▶ _TRY IT_
Apart from the pictures, every entry below must be given again exactly.

▽

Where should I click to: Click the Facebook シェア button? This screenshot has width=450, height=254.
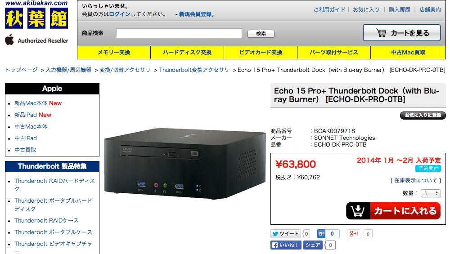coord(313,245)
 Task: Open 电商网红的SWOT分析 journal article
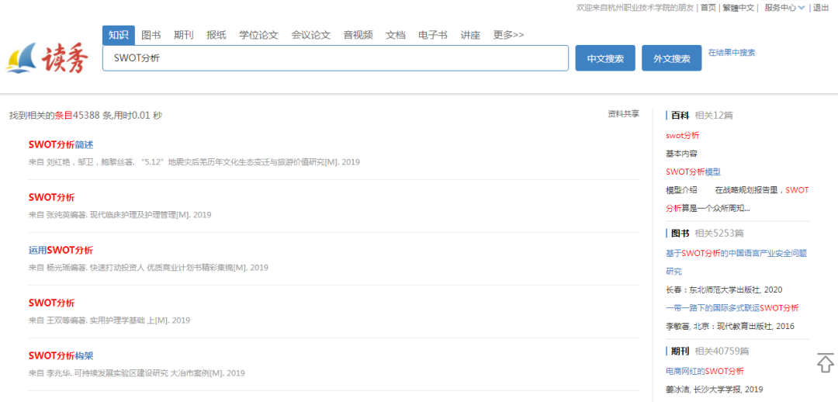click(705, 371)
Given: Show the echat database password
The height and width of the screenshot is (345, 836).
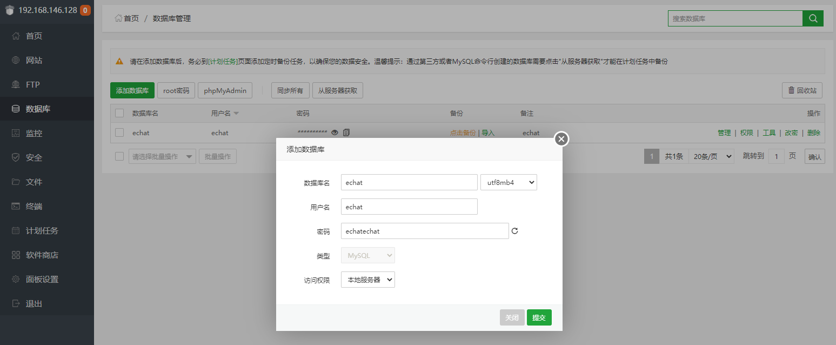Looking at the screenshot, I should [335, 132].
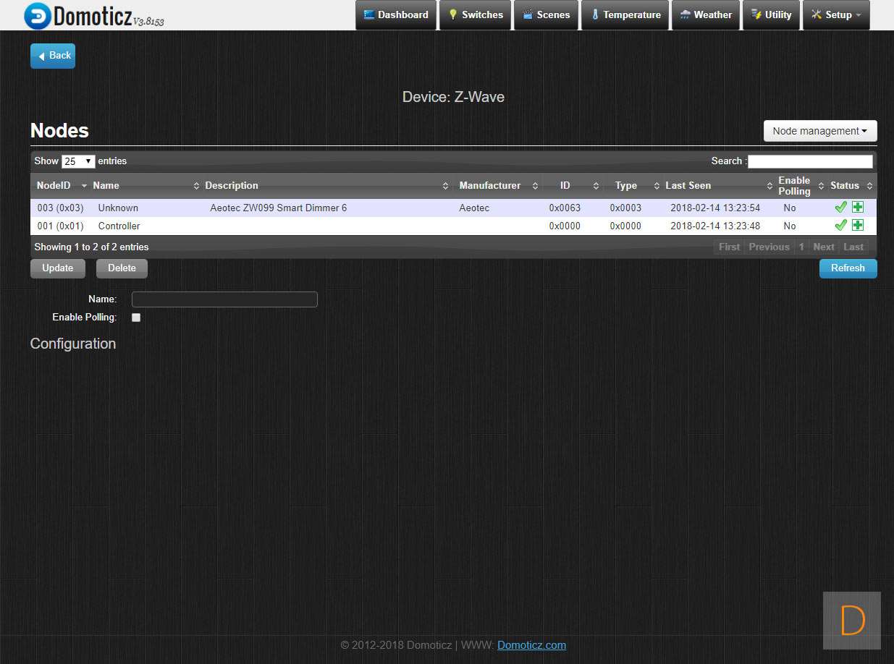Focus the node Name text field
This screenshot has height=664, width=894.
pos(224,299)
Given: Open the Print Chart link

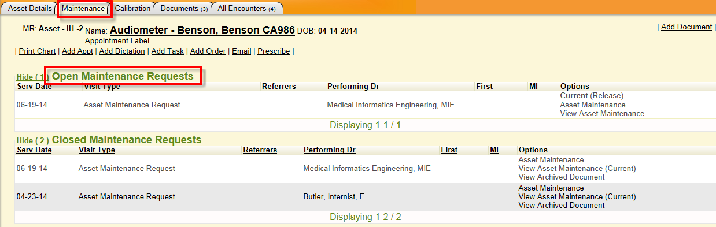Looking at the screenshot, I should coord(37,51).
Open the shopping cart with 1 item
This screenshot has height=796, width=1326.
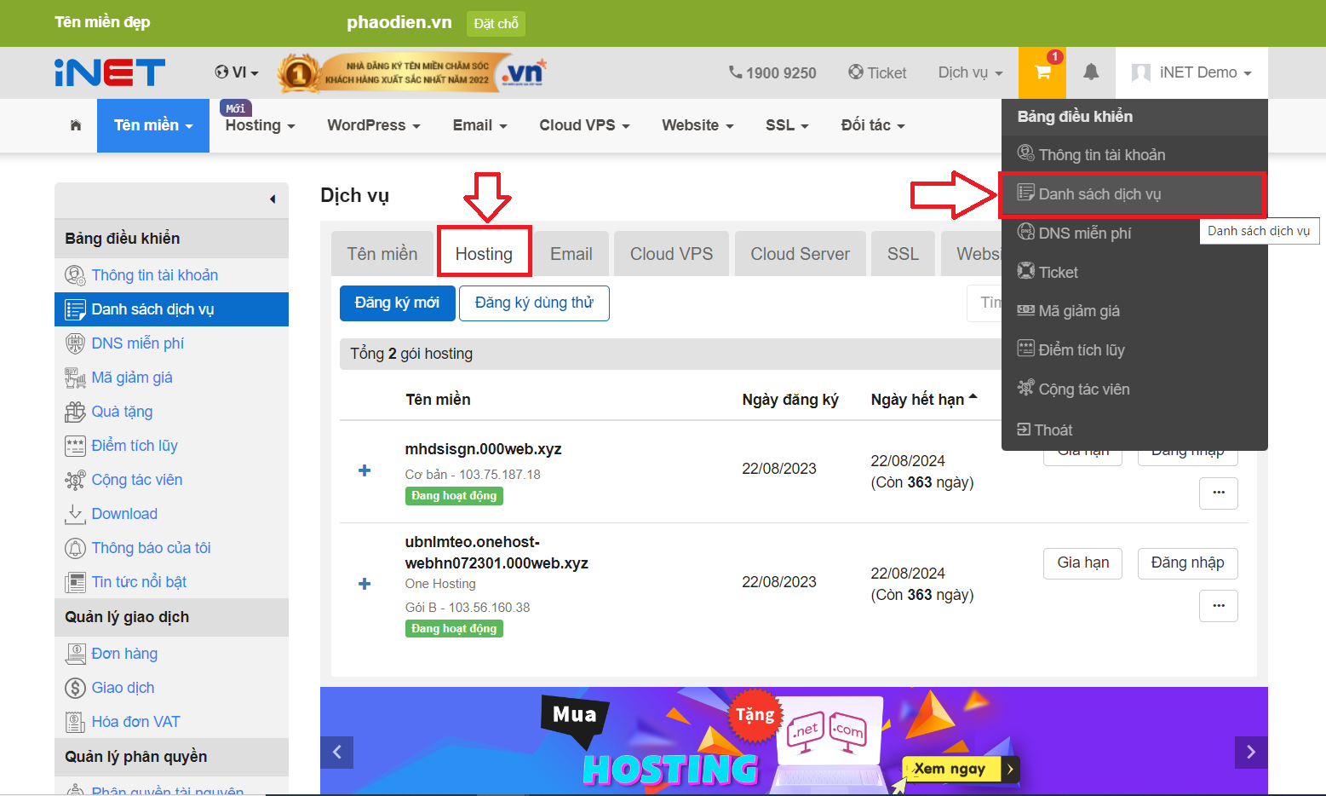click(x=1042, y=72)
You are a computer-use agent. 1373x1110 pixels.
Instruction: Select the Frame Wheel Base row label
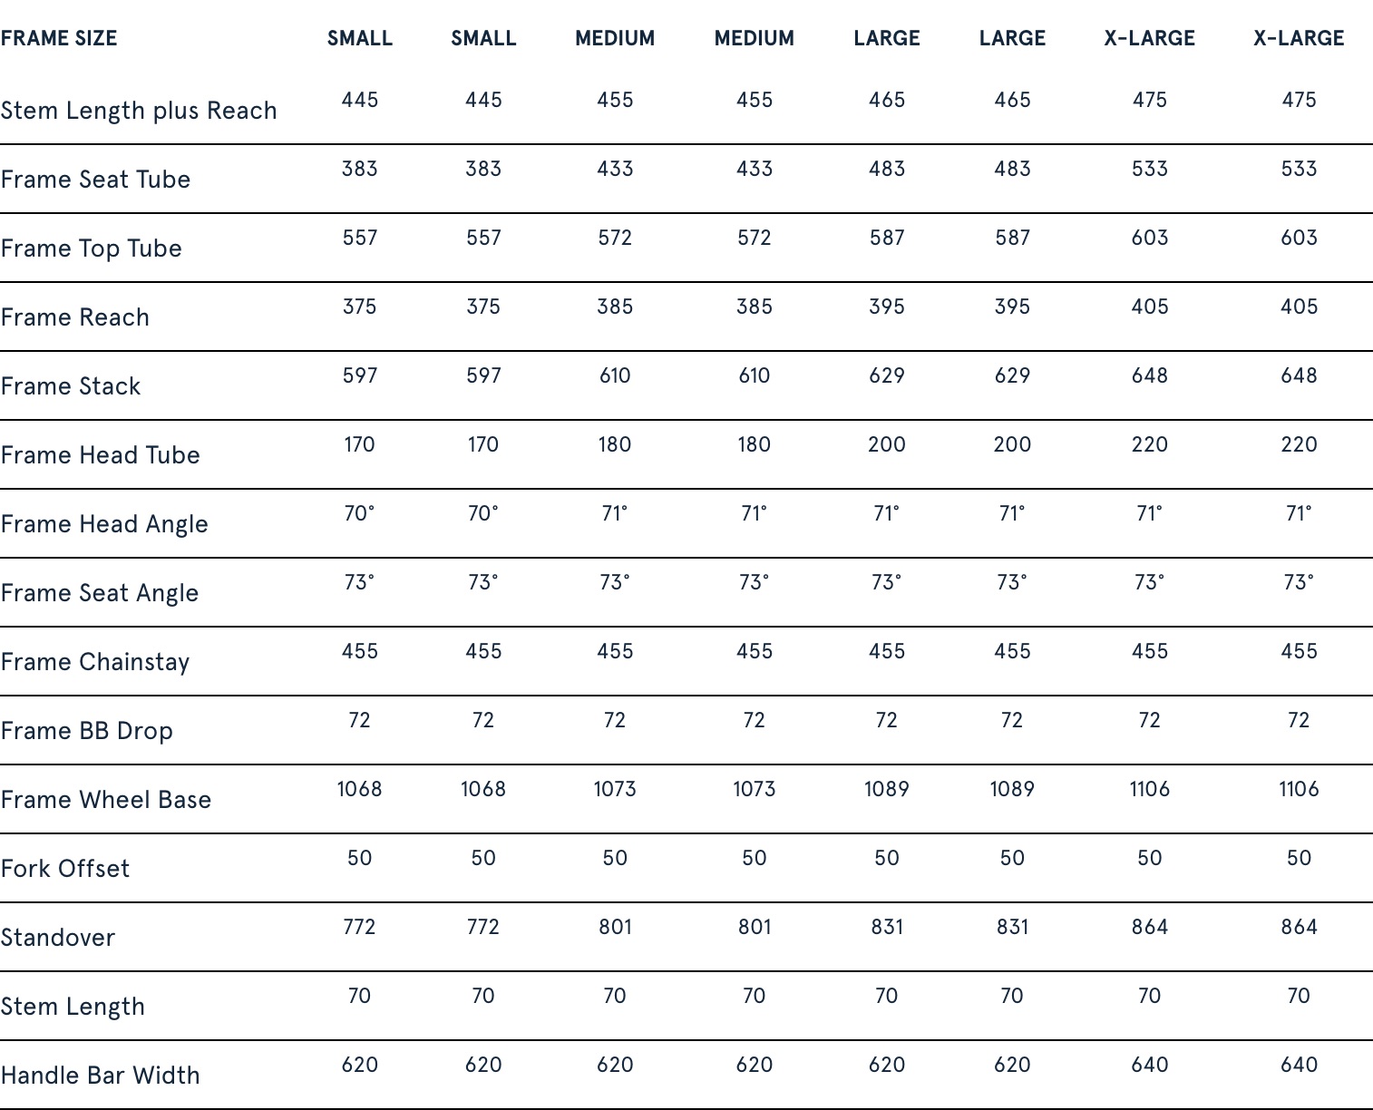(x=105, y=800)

△

▶ _YOUR RESPONSE_
Where should I click to: Click the Facebook シェア button? This screenshot has width=450, height=254.
coord(313,245)
 Task: Open 电商网红的SWOT分析 journal article
click(705, 371)
Given: Show the echat database password
The height and width of the screenshot is (345, 836).
Looking at the screenshot, I should [335, 132].
Focus the node Name text field
This screenshot has height=664, width=894.
pos(224,299)
Given: Open the Print Chart link

Looking at the screenshot, I should coord(37,51).
Open the shopping cart with 1 item
This screenshot has height=796, width=1326.
click(x=1042, y=72)
You are a computer-use agent. 1373x1110 pixels.
Instruction: Select the Frame Wheel Base row label
(x=105, y=800)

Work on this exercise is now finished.